──────── Entries supplied ────────
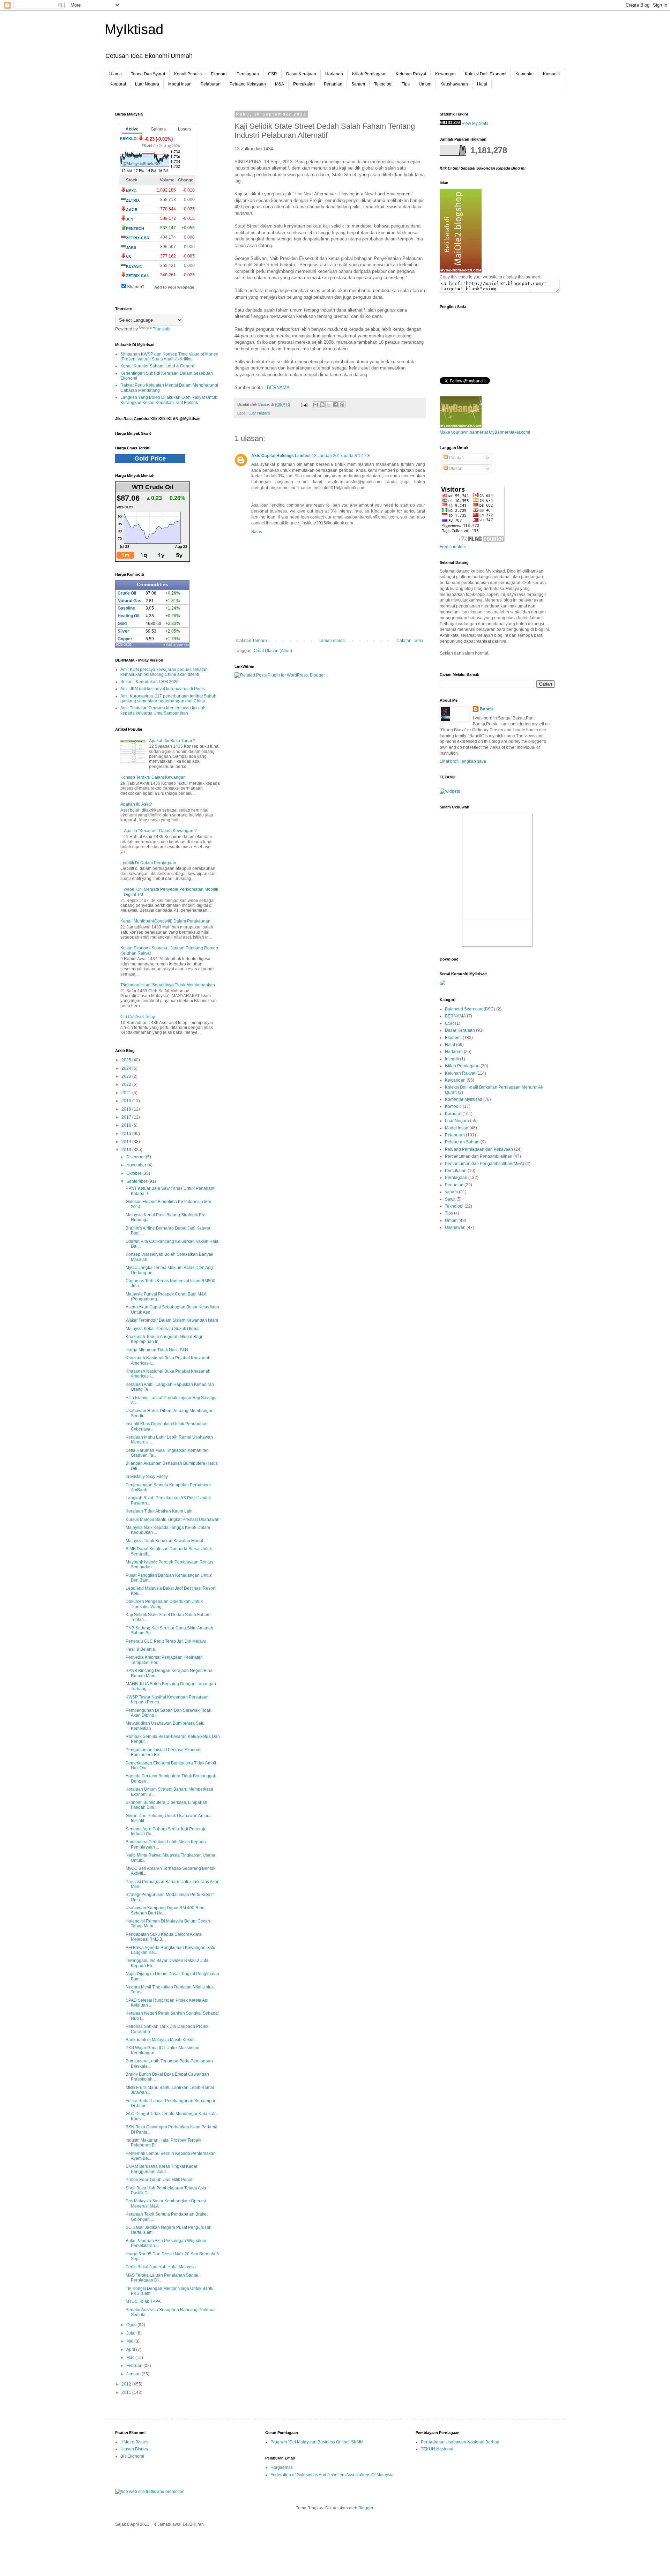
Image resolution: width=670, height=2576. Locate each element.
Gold (122, 623)
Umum (425, 84)
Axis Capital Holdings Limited (280, 455)
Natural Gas (129, 600)
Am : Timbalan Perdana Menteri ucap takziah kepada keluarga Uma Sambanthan (163, 710)
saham (451, 1191)
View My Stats (475, 123)
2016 (126, 1125)
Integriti (452, 1058)
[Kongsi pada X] (328, 404)
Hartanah (334, 74)
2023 (126, 1076)
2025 (126, 1060)
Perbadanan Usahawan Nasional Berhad (460, 2442)
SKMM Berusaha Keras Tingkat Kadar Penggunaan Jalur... (162, 2169)
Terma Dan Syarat (148, 74)
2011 (126, 2392)
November (136, 1165)
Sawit (450, 1199)
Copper (125, 638)
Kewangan (445, 74)
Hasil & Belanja (140, 1649)
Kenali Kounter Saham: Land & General (157, 366)
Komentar (524, 74)
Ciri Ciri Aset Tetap (137, 1016)
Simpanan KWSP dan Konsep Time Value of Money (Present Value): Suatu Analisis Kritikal (169, 356)
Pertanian (333, 84)
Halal (482, 84)
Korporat (118, 84)
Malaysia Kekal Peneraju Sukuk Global (163, 1328)
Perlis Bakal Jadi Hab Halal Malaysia (161, 2266)
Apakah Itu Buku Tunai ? (172, 740)
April (131, 2349)
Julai (131, 2333)
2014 (126, 1141)
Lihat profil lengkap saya (463, 761)
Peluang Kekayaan (248, 84)
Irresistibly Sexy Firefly (147, 1476)
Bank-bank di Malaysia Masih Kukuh (160, 2039)
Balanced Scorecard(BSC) (470, 1009)
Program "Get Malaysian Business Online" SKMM (317, 2442)
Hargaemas (281, 2467)
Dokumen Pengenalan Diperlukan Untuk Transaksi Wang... (164, 1604)
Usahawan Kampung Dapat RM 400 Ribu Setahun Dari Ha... (165, 1910)
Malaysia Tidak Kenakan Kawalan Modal (164, 1540)
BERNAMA (278, 387)
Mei (130, 2341)
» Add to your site (176, 645)
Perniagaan (248, 74)
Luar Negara (147, 84)
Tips (406, 84)
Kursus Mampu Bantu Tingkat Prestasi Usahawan (172, 1519)
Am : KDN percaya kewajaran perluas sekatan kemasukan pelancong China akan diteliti (164, 672)
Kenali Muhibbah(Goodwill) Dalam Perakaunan (165, 921)
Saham (358, 84)
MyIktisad (134, 29)
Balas (256, 531)
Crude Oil (127, 593)
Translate (162, 329)
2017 (126, 1117)
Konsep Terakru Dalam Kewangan (153, 777)
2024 (126, 1068)
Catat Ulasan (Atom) (273, 650)
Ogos (131, 2324)
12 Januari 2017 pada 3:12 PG (341, 455)
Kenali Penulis (188, 74)
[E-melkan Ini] (315, 404)
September (137, 1181)
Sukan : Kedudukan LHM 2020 (149, 681)
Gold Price (150, 458)
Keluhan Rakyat (411, 74)
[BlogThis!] (322, 404)
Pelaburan (211, 84)
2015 (126, 1133)
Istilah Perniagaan (369, 74)
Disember (136, 1157)
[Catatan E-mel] (303, 404)
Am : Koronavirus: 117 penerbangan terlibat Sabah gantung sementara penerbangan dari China (168, 698)
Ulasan (455, 468)
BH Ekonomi (132, 2456)
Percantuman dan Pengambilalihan (478, 1156)
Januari (134, 2374)
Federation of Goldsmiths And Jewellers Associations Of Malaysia (332, 2474)
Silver (123, 631)
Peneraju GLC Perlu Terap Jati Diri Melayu (166, 1641)
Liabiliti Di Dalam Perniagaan (148, 862)
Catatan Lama (409, 640)
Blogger (365, 2508)
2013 (126, 1149)
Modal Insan (180, 84)
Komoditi (551, 74)
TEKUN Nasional (437, 2449)
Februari (134, 2365)
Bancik (487, 709)
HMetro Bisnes (134, 2442)
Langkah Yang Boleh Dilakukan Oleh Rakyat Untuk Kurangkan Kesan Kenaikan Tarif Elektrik (168, 400)
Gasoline (126, 608)
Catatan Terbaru (251, 640)
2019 (126, 1100)
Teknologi (383, 84)
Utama (115, 74)
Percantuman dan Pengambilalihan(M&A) (484, 1163)
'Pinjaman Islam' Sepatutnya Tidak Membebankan (167, 985)
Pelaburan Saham (462, 1142)
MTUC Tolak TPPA (143, 2301)
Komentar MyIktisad (463, 1099)
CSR (272, 74)
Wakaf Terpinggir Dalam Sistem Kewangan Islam (172, 1320)
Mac (130, 2357)
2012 (126, 2384)
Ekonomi (219, 74)
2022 (126, 1084)
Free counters (453, 546)
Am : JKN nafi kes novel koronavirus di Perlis (162, 688)
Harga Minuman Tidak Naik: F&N (157, 1349)
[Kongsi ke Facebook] (335, 404)
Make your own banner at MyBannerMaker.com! (485, 432)
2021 (126, 1092)
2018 (126, 1109)
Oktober (134, 1173)
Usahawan (455, 1227)
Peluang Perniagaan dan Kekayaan (479, 1149)
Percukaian (304, 84)
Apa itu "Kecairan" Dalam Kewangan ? (160, 830)
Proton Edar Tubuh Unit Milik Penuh (160, 2179)
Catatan (456, 457)
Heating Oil (128, 615)
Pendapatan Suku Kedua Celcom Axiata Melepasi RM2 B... (164, 1937)
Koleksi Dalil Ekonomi (485, 74)
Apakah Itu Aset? (136, 804)
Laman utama (332, 640)
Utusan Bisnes (134, 2449)
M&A (279, 84)
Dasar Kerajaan (301, 74)
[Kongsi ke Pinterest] (341, 404)
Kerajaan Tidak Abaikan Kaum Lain (159, 1511)
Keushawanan (454, 84)
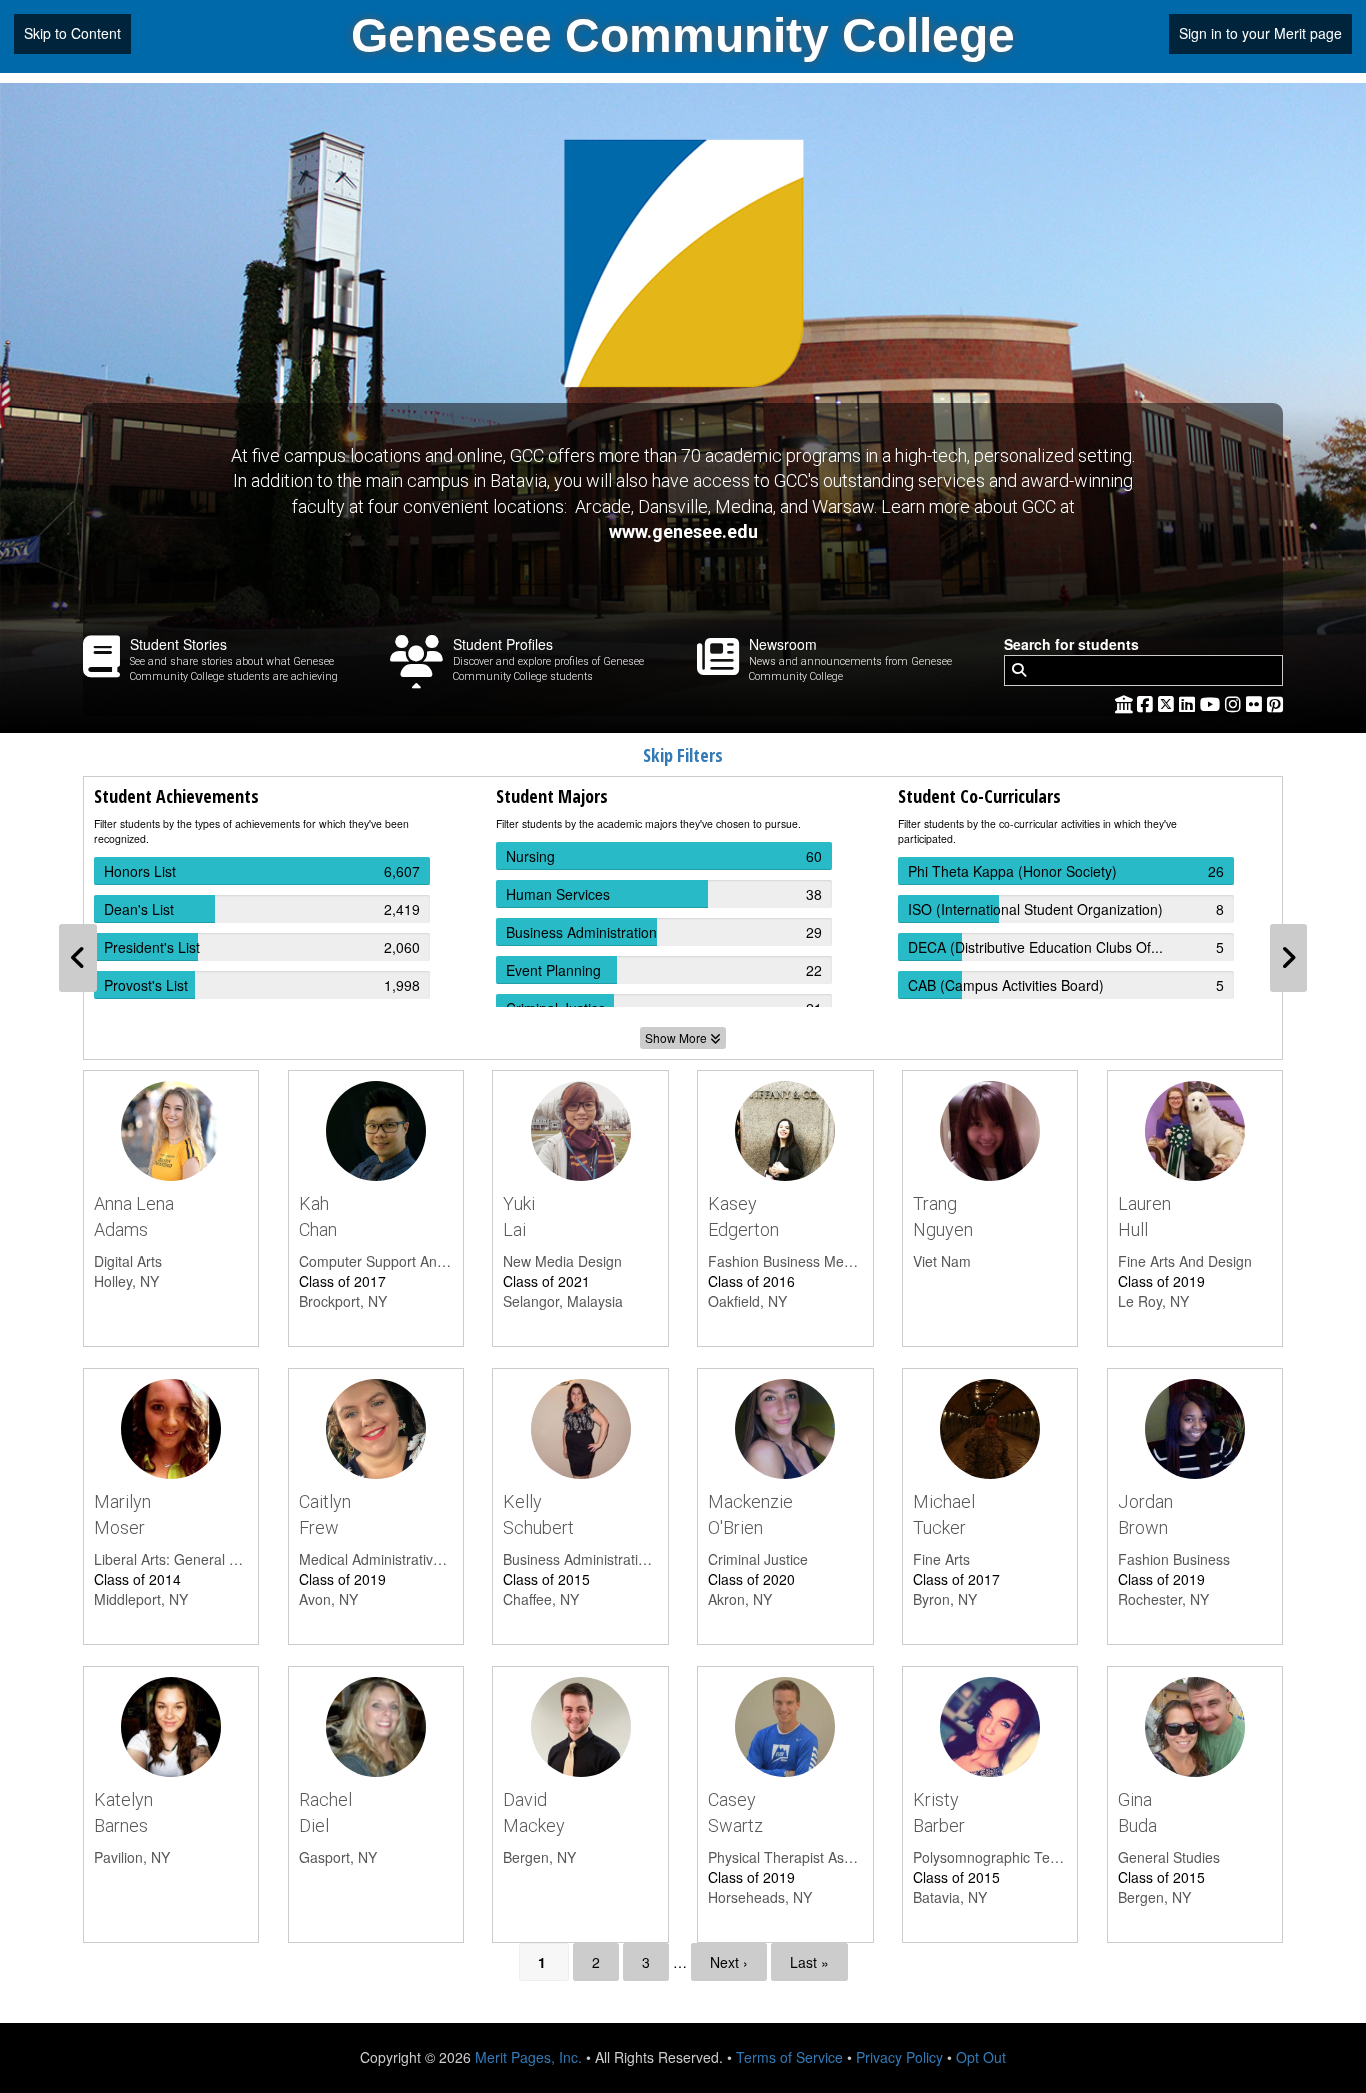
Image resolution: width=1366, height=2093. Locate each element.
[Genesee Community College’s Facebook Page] (1147, 703)
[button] (78, 958)
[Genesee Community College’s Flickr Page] (1256, 703)
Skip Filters (683, 755)
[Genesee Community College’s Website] (1124, 703)
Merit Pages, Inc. (528, 2057)
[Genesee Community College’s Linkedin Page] (1189, 703)
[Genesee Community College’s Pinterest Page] (1275, 703)
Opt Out (981, 2057)
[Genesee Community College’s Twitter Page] (1168, 703)
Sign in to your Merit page (1260, 33)
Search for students (1071, 644)
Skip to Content (72, 33)
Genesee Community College (683, 35)
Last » (809, 1962)
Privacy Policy (899, 2057)
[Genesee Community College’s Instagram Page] (1235, 703)
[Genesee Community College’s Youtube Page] (1212, 703)
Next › (729, 1962)
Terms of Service (789, 2057)
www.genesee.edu (683, 531)
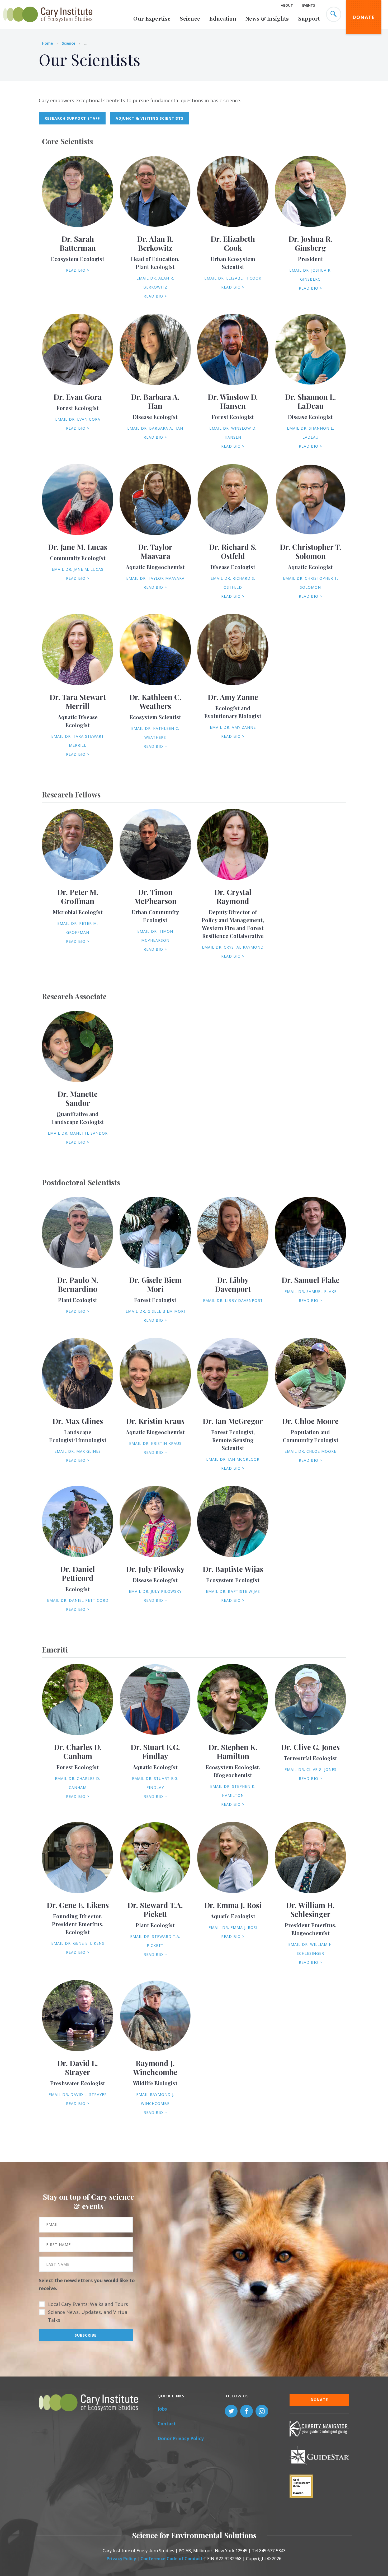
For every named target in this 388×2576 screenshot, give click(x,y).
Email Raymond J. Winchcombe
────────
What you are asked to do — Working through the entries line by line, count those containing "each" and report only the number.

Task result — 2